# Some 40K related 3D models



## Matsuo (May 18, 2012)

These were also posted on another forum, so some of you might recognize them 

C&C most welcome!


----------



## Archon Dan (Feb 6, 2012)

Those look pretty cool.


----------



## Sakura_ninja (Apr 29, 2012)

Now get yourself a 3D printer


----------



## infernalcaretaker (Nov 12, 2008)

Sakura_ninja said:


> Now get yourself a 3D printer


I've got one... ¬¬


----------



## Fallen (Oct 7, 2008)

Sakura_ninja said:


> Now get yourself a 3D printer


...isnt that just any printer?

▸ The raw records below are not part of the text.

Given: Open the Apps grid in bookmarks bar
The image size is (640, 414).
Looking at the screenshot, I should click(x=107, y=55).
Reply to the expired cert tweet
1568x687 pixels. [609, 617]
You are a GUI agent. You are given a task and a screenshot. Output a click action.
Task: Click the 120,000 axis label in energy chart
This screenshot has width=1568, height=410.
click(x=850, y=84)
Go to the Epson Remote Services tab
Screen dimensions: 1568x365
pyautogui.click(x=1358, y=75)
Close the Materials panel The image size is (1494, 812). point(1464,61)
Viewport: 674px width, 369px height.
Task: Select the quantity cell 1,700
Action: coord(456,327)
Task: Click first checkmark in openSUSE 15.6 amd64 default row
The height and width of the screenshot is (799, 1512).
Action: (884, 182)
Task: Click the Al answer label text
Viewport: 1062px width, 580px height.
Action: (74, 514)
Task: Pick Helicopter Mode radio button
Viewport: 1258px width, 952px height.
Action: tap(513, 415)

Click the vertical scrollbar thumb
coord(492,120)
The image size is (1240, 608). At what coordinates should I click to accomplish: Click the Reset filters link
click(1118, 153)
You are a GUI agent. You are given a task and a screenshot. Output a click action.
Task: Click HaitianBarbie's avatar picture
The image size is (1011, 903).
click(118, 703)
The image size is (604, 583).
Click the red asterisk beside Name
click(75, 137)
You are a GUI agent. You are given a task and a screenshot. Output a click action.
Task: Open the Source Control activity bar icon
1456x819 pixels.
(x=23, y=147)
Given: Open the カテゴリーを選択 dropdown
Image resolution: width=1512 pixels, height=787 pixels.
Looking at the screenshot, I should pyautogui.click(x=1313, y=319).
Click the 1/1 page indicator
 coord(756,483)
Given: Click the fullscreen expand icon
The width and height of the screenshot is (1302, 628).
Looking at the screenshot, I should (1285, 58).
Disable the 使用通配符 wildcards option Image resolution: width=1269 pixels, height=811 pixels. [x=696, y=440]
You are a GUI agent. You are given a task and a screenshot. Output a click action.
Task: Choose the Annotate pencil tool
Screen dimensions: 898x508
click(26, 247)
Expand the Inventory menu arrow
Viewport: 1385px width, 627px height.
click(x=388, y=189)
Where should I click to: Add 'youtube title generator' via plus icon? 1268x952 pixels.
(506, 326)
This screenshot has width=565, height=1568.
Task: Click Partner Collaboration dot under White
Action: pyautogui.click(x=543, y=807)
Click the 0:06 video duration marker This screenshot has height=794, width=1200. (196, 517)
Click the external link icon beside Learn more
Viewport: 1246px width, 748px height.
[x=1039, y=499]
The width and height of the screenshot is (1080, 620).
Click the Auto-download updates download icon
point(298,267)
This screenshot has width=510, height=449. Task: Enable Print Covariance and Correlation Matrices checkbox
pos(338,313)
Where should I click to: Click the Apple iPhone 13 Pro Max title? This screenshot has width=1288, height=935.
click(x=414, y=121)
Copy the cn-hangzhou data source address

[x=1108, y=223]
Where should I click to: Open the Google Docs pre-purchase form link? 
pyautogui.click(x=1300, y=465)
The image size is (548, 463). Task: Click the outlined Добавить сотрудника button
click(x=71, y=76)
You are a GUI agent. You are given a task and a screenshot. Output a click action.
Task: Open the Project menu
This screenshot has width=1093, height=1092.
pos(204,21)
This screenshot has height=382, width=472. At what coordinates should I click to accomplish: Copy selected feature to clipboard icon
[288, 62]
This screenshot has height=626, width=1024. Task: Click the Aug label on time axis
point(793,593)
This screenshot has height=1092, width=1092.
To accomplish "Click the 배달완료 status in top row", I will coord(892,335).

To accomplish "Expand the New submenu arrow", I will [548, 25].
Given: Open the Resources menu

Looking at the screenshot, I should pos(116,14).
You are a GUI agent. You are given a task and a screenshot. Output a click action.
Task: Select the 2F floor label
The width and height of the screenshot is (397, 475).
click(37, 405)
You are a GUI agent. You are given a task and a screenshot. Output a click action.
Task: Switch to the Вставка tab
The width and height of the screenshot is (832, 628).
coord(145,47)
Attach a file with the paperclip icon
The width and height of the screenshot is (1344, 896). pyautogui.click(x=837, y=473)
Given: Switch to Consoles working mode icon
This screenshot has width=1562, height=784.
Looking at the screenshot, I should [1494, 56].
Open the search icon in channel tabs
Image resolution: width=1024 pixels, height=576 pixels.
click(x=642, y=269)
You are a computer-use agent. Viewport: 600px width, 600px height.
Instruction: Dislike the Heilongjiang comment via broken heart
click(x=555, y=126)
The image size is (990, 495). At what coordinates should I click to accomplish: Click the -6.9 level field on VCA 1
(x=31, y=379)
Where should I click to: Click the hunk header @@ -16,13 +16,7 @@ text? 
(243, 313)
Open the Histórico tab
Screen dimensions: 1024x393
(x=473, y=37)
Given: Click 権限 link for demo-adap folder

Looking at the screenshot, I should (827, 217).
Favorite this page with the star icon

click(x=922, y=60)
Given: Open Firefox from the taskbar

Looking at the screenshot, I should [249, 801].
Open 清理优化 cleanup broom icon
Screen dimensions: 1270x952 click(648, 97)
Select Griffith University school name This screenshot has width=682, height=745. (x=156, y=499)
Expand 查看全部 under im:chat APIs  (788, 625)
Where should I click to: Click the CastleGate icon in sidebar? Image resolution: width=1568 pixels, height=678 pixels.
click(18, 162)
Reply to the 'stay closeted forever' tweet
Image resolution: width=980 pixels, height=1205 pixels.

I mean you might have to be smarter than I and put in all the "fold here/cut here" lines to make it 3d...:laugh:


----------



## infernalcaretaker (Nov 12, 2008)

Not exactly, I have one of these...

HP Colour 3D


----------



## khrone forever (Dec 13, 2010)

what does it "print" in? and how much does the material cost?


----------



## infernalcaretaker (Nov 12, 2008)

It print in ABS plastic - with a resolution of 0.2mm - using a Fusion Deposition Microdot method.

As to material costs, not all that expensive, but the runtime of the machine and the consumables required ramp the cost up somewhat... 

I ran a set of 3D Deathwing Objective markers off for a buddy of mine, large enough that the wingspan was larger than a 40mm base, and they came to £35...

Sadly, as it is a business asset, I can't do freebie favours willy nilly  

But I would be more than willing to provide people with a quotation for printing models


----------



## Magpie_Oz (Jan 16, 2012)

Nice looking 3D's.

Certainly seems to be the way of the future, once it gets a bit more mainstream and the materials costs come down .... well things may well change for GW and the like.


----------



## khrone forever (Dec 13, 2010)

hum, might get one of these 3D printers for myself


----------



## Magpie_Oz (Jan 16, 2012)

I'd give it ummmmm about 5 years, that's about how long it took Digital cameras to be worthwhile.


----------